** What needs to be done **
Copy out everything from the line containing "Find the location" down to the last of the records, word for word. Leave the pictures out of your copy.

** Data to use **
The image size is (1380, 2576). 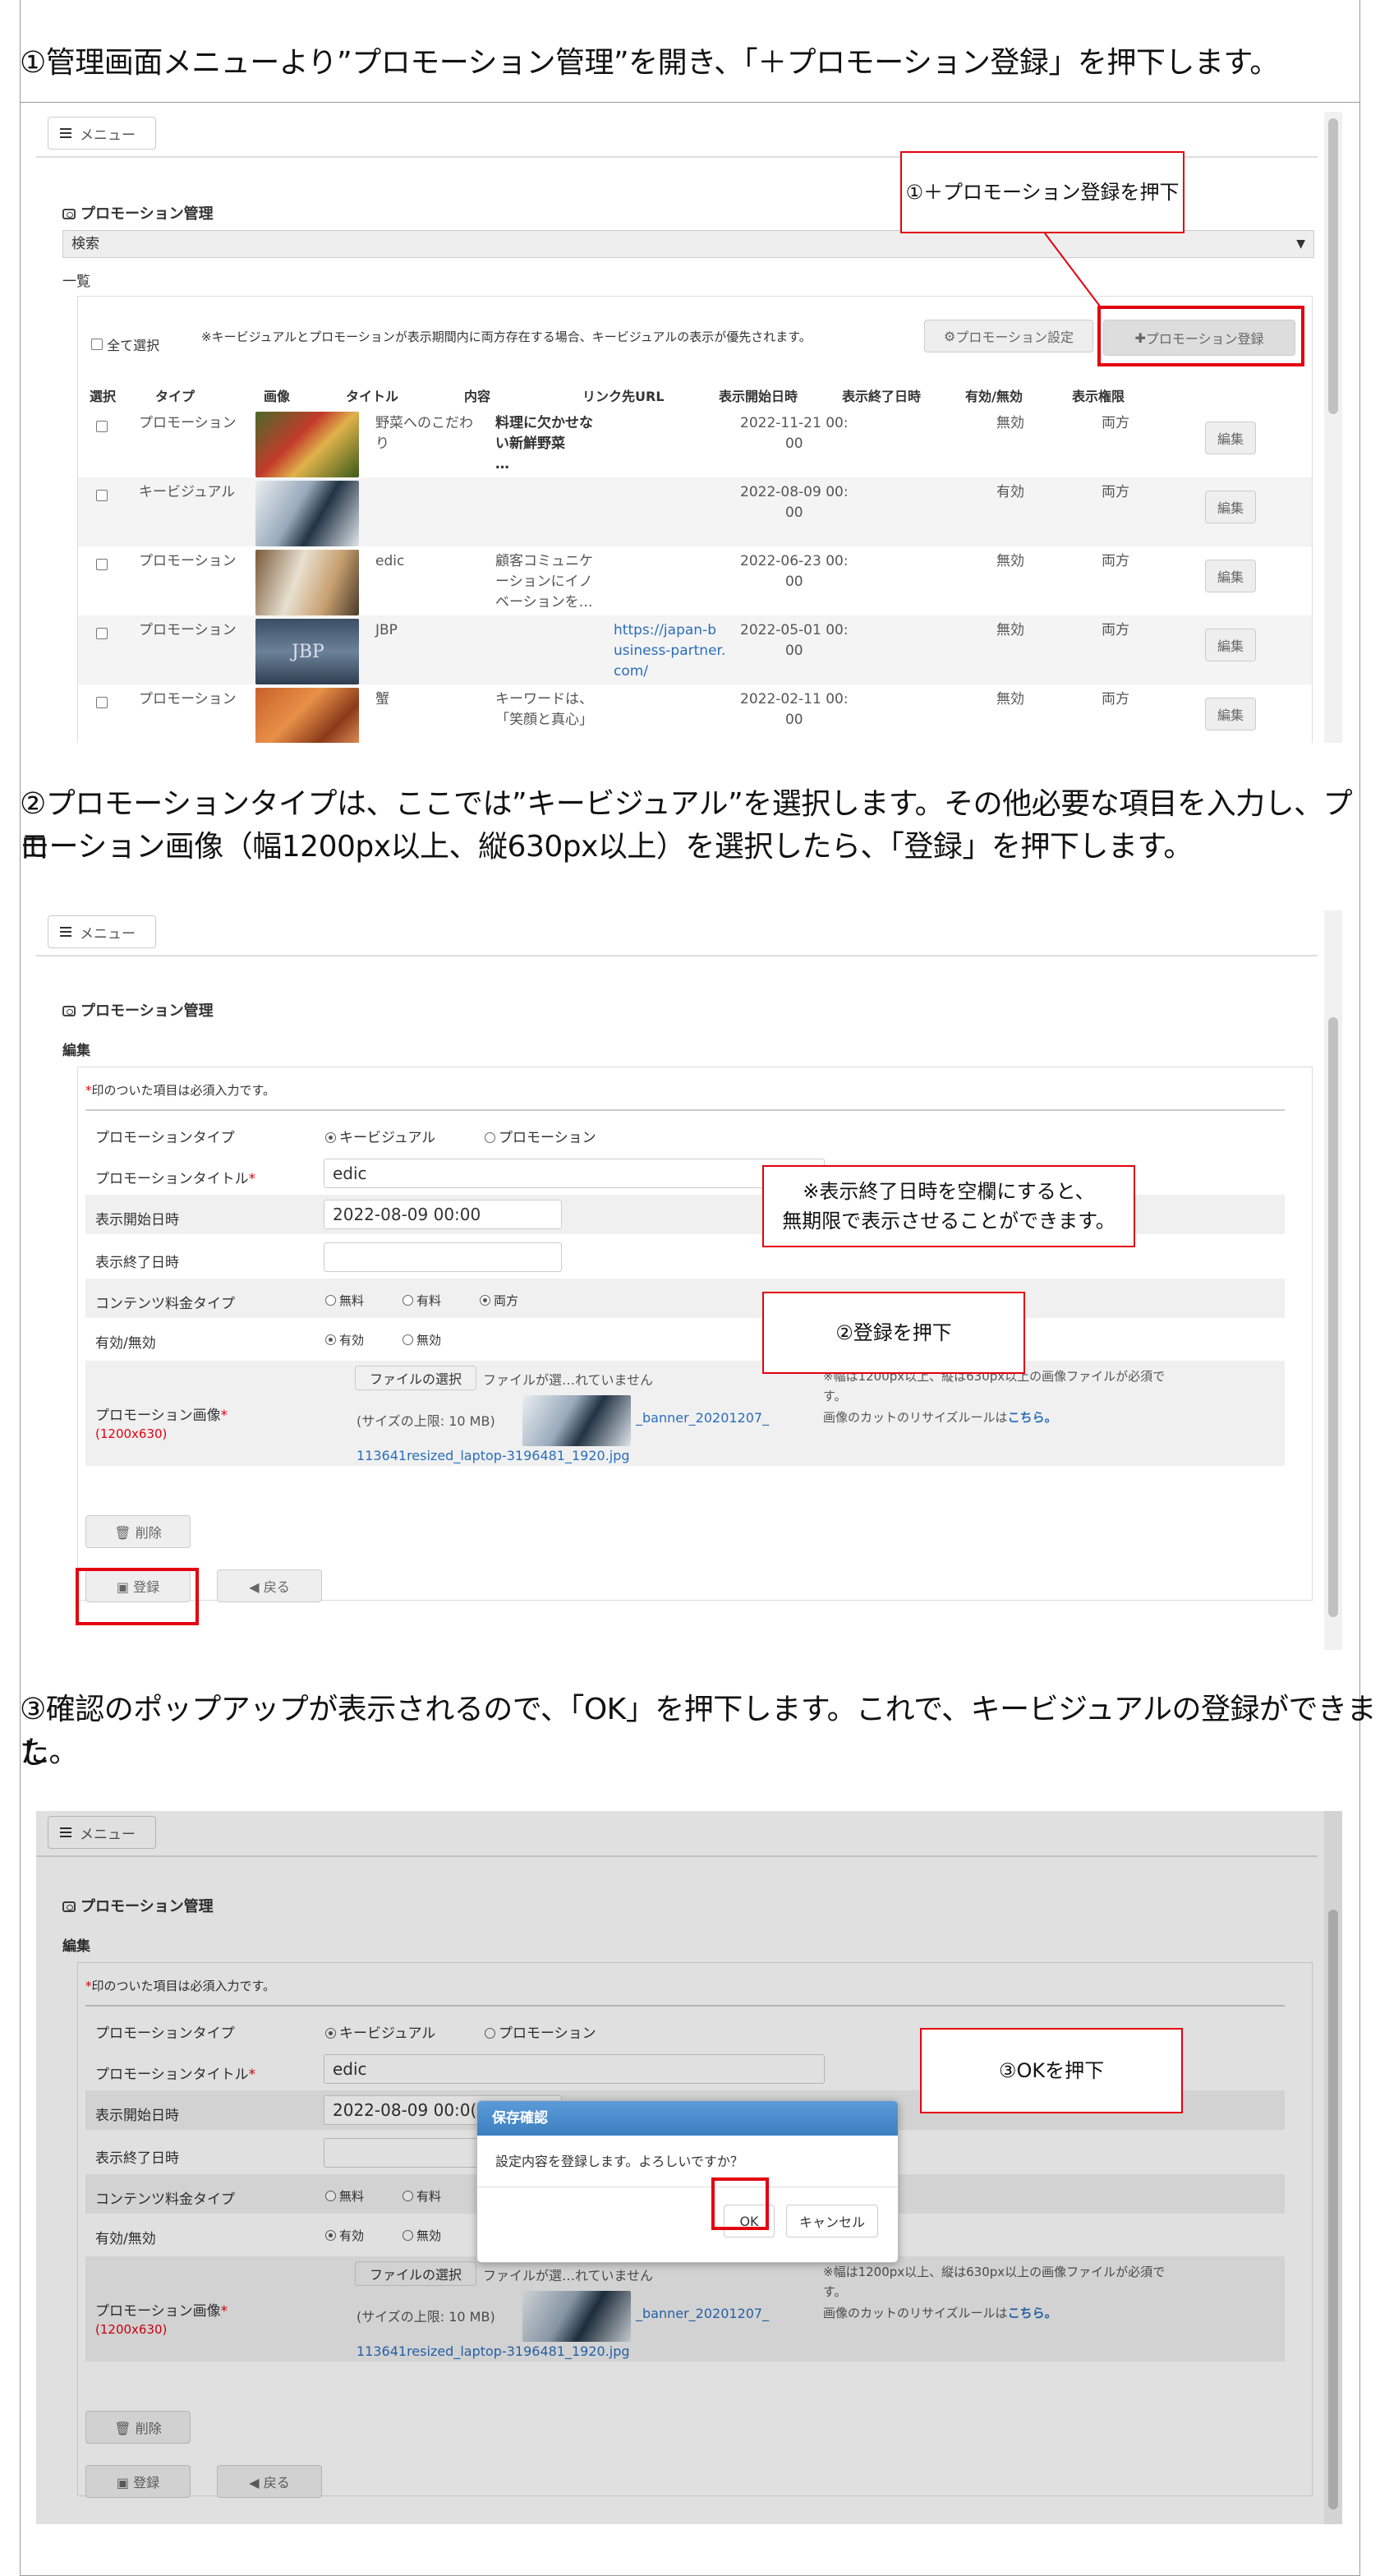 I want to click on scrollbar-thumb, so click(x=1333, y=1317).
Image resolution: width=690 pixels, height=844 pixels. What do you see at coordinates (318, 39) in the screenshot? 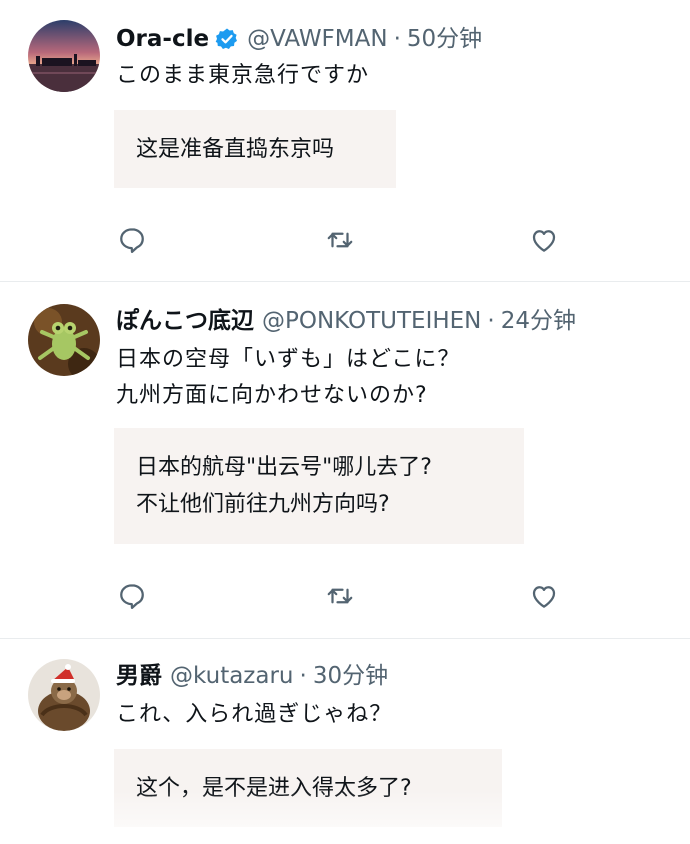
I see `user-handle: @VAWFMAN` at bounding box center [318, 39].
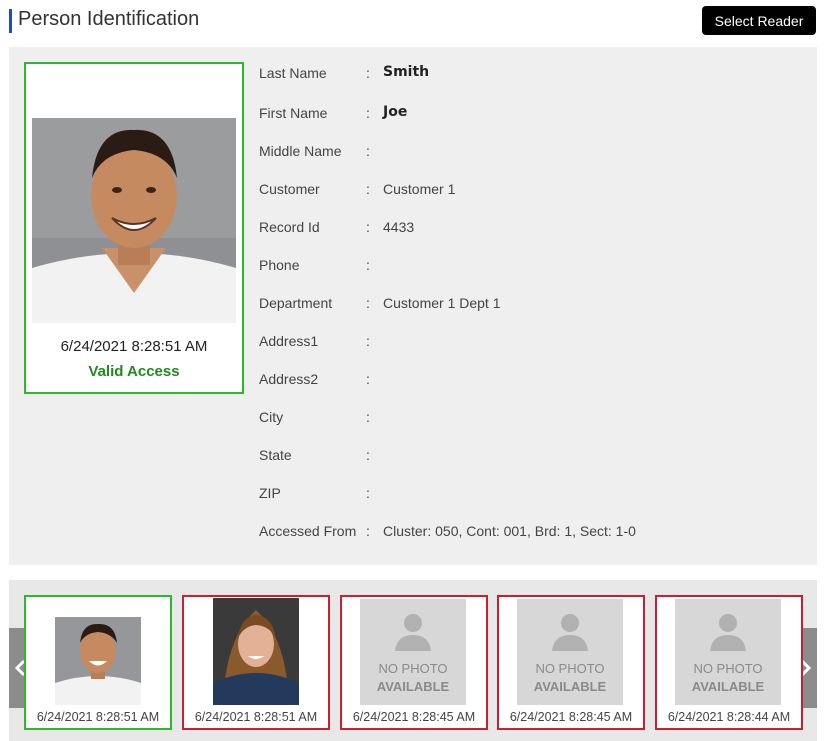 The image size is (827, 741). What do you see at coordinates (289, 379) in the screenshot?
I see `field-label: Address2` at bounding box center [289, 379].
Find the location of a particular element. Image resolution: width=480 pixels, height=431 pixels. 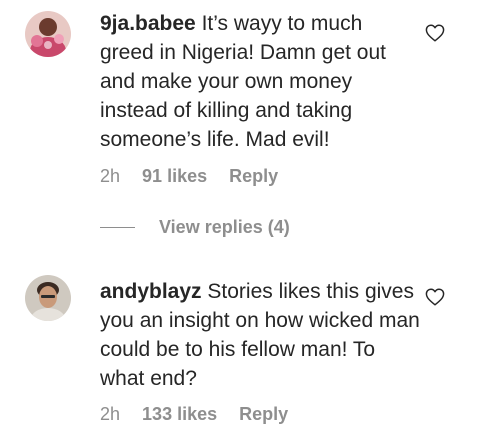

comment-username: 9ja.babee is located at coordinates (148, 24).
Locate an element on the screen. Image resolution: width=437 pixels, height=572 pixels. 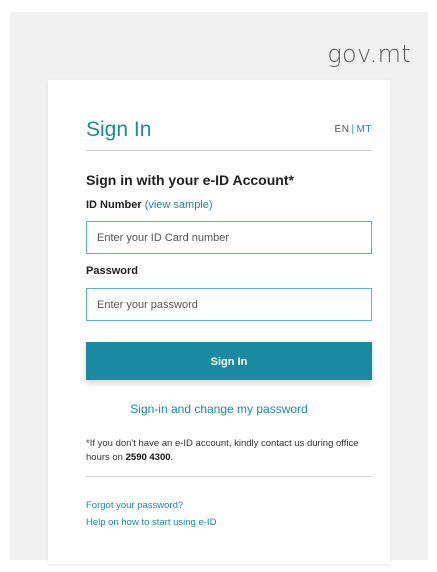
view-sample-link: (view sample) is located at coordinates (179, 205).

** Problem solution **
Find the location of a particular element. Image resolution: width=480 pixels, height=431 pixels. 

comment-username: 9ja.babee is located at coordinates (148, 24).
Locate an element on the screen. Image resolution: width=437 pixels, height=572 pixels. 
view-sample-link: (view sample) is located at coordinates (179, 205).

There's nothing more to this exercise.